A 15-year-old Somali child, surrendered herself to the Egyptian police, confessing the killing of a tuk-tuk driver who tried to sexually assault her, in the eleventh district of October 6 city, Giza governorate, Al-Masry Al-Youm newspaper reported.
The Somali child came to the police station accompanied by a lawyer affiliated with the United Nations High Commissioner for Refugees (UNHCR) in Egypt. She said that she did not intend to kill the driver and that she had stopped him to take her to her place of residence, after which he tried to sexually assault her under the threat of a pocket knife.
According to the confessions published by Al-Masry Al-Youm, the girl said that she managed to get the knife from the attacker’s hand and stabbed him with it during his attempt to assault her, and fled, without knowing that he had died.
The girl was brought before the Public Prosecution and is in custody for four days pending investigations. The Public Prosecution ordered the security services to prepare investigations into the incident to reveal its circumstances. On Wednesday, the competent investigation authorities requested that the girl be brought before the Forensic Medicine Authority, to verify the authenticity of her account of an attempted sexual assault by the tuk-tuk driver.
The 6th of October Police Department had received a report, last week, of finding a dead body in the 11th district. By examination, it is the body of a tuk-tuk driver killed by a stab in the lower-left armpit, and next to him was his tuk-tuk. The body was transferred to the hospital morgue and the Public Prosecution ordered an autopsy and requested a report.
Activists wrote on social media platforms calling on the Public Prosecution to release the girl, appealing to the National Council for Women’s Rights to intervene to provide psychological support and protection for her. A group of lawyers announced their willingness to volunteer to come to her defence.

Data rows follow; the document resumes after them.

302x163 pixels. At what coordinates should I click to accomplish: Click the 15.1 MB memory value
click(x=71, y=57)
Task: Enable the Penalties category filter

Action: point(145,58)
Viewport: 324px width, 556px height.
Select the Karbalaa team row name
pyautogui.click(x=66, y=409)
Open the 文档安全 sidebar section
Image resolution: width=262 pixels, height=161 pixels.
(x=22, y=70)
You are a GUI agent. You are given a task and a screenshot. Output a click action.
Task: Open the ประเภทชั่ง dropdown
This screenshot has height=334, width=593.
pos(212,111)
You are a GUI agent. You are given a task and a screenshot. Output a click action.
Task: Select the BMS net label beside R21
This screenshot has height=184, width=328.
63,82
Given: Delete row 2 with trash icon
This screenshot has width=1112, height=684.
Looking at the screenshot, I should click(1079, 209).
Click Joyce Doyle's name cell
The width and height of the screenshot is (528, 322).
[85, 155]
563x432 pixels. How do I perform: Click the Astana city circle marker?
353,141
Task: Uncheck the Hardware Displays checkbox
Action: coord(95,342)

In 2018, the UNHCR and its partner CARE International were informed of 1,231 sexual and gender-based violence cases against African refugees and asylum seekers, which constitutes 81% of the total of 2018. The reported cases are 696 cases of rape (56.5%), and 239 cases of sexual assault (19.4%), according to the UNHCR. The cases of rape and physical assaults in Egypt increased after the COVID-19 pandemic, to about 300,000 cases or more.
Fatma Abdelkader, who works with local aid group Tadamon which runs a community centre, stated in a report published by Reuters in 2019 about the escalation of sexual assaults against African refugee women. Abdelkader emphasized that “cases of sex abuse had increased in the past six months, with attackers seeming to seek out African women as prey”. “The darker the skin tone, the more susceptible the women are to violence”, she added.

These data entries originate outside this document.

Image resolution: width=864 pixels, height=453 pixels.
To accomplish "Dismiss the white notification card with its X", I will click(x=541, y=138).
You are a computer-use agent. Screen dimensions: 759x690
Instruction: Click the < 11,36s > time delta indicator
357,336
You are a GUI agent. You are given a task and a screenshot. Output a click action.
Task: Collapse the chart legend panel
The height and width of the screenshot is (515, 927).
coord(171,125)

“From two to three (complaints of abuse) a week they were going to seven a week,” said Laurent De Boeck, head of the International Organization for Migration in Egypt, to Reuters at the time.

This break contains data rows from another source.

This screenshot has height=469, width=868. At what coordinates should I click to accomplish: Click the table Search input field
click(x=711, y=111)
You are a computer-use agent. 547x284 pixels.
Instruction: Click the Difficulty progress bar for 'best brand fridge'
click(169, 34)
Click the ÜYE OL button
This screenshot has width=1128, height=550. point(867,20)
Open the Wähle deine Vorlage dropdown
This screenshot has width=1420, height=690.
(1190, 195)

The Refugees Platform in Egypt receives reports from women refugees, migrants and asylum seekers complaining that Police departments do not accept their reports of abuse. Adding that no real investigation takes place unless the case is a public opinion matter.
The refusal to lodge complaints or investigate them by the relevant authorities, without protection or genuine support from UNHCR to support survivors, is something that pushes victims to avoid legal action and to face more sexual and physical abuse.